Copy each line below containing "https".

────────────────────

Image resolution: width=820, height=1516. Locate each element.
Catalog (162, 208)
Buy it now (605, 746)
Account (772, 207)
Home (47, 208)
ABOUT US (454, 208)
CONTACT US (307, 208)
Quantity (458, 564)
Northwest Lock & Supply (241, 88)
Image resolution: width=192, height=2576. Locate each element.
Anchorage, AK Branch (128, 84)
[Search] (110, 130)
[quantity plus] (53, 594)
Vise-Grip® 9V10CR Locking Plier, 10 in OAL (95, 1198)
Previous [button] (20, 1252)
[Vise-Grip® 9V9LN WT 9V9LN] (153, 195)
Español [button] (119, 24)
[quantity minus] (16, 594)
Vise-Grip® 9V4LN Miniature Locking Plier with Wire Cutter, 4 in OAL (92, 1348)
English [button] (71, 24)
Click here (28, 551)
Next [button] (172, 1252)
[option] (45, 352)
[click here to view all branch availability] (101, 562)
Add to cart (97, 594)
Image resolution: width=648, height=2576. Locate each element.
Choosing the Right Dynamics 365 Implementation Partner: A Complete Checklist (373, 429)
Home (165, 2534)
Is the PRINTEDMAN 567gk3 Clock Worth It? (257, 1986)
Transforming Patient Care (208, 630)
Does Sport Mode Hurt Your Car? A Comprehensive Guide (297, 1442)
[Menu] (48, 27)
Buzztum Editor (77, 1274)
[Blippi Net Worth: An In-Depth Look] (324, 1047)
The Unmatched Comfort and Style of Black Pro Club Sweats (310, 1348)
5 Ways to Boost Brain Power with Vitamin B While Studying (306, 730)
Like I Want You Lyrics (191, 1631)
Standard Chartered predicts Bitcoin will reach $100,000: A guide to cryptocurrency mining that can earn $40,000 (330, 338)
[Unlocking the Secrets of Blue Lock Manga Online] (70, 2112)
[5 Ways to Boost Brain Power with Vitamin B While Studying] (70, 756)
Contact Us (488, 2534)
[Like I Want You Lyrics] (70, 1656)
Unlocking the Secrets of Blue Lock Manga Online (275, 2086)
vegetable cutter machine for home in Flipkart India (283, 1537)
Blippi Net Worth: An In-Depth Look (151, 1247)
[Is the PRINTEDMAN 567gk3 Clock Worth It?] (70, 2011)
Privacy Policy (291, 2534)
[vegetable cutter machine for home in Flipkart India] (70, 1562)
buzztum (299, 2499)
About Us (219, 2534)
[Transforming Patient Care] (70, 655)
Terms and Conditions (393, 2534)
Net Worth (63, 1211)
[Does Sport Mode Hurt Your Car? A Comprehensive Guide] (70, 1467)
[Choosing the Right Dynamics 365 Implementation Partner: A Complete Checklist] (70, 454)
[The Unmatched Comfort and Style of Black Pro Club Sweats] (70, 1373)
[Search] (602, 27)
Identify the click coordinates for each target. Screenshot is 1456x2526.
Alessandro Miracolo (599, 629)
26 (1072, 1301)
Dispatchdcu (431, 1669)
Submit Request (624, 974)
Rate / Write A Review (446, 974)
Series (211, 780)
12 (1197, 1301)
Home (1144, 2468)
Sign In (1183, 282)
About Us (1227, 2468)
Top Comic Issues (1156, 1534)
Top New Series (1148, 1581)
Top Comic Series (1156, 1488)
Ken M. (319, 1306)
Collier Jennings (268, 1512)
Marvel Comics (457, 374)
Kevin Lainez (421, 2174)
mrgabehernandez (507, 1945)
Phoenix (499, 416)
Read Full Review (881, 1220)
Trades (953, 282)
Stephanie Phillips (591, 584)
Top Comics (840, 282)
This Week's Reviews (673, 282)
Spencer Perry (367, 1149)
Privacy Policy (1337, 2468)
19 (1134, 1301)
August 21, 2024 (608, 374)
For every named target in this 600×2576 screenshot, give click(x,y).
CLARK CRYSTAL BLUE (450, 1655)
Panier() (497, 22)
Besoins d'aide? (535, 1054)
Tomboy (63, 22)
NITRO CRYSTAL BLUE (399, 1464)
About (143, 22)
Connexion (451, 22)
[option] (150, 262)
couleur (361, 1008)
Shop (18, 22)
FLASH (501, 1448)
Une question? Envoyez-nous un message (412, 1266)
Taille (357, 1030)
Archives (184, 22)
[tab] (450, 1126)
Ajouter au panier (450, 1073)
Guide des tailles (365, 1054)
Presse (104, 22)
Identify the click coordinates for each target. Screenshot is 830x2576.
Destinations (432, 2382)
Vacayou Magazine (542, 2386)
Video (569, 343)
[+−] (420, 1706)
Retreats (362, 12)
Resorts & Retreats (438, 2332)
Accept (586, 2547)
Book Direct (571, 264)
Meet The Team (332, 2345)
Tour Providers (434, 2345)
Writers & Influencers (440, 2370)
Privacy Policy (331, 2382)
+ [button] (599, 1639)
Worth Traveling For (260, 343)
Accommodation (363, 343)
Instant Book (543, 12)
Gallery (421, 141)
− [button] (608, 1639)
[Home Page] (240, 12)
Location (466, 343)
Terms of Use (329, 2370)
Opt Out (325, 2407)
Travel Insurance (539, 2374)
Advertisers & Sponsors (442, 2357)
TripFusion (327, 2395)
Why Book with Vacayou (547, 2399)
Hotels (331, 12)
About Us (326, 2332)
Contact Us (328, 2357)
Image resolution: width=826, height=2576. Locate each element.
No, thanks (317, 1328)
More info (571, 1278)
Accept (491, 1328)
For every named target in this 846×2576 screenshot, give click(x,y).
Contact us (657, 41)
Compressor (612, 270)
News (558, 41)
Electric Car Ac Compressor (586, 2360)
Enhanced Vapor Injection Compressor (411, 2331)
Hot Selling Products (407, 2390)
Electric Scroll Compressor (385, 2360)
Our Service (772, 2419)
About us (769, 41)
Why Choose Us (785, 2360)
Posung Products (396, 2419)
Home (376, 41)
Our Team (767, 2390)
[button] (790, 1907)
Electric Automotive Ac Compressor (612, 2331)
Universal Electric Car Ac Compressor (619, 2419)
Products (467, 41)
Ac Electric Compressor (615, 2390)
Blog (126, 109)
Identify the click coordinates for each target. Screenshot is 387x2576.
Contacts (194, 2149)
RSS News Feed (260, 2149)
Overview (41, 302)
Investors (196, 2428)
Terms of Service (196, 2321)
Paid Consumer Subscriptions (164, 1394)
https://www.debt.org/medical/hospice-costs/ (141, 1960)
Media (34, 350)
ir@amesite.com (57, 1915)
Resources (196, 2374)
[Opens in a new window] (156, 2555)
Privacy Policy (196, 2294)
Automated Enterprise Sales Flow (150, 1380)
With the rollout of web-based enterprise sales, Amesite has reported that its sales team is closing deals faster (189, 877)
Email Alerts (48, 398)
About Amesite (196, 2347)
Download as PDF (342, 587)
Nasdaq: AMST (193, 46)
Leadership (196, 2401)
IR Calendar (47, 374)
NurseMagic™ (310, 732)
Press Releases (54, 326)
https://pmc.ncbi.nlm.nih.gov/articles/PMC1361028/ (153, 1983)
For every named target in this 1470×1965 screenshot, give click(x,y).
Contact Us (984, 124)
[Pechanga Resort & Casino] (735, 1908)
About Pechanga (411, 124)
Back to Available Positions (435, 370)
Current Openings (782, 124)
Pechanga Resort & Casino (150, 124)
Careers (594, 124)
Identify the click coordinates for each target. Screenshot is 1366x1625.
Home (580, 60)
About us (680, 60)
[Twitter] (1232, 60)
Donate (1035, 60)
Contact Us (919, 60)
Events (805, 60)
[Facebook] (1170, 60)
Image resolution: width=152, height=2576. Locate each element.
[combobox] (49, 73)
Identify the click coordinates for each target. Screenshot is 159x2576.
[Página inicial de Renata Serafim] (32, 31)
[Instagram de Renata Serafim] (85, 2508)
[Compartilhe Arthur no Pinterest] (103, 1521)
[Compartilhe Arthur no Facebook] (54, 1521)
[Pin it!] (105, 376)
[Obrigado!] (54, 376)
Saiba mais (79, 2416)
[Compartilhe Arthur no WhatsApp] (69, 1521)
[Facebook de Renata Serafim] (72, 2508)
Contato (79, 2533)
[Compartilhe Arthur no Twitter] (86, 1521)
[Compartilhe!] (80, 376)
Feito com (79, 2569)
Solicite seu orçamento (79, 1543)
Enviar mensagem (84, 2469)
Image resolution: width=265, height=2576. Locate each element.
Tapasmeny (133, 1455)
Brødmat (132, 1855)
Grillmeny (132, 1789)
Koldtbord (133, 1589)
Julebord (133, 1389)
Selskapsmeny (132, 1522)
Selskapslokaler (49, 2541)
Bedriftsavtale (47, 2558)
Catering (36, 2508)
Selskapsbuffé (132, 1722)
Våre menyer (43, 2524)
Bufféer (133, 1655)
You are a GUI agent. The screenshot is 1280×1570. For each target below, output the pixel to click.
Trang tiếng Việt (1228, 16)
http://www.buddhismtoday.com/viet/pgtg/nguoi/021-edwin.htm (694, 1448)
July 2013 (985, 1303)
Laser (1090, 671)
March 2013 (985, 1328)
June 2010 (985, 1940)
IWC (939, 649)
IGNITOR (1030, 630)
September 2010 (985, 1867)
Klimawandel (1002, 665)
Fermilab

────────────────────

* **Task result**
https://www.debt.org/medical/hospice-costs/ (141, 1960)
https://pmc.ncbi.nlm.nih.gov/articles/PMC1361028/ (153, 1983)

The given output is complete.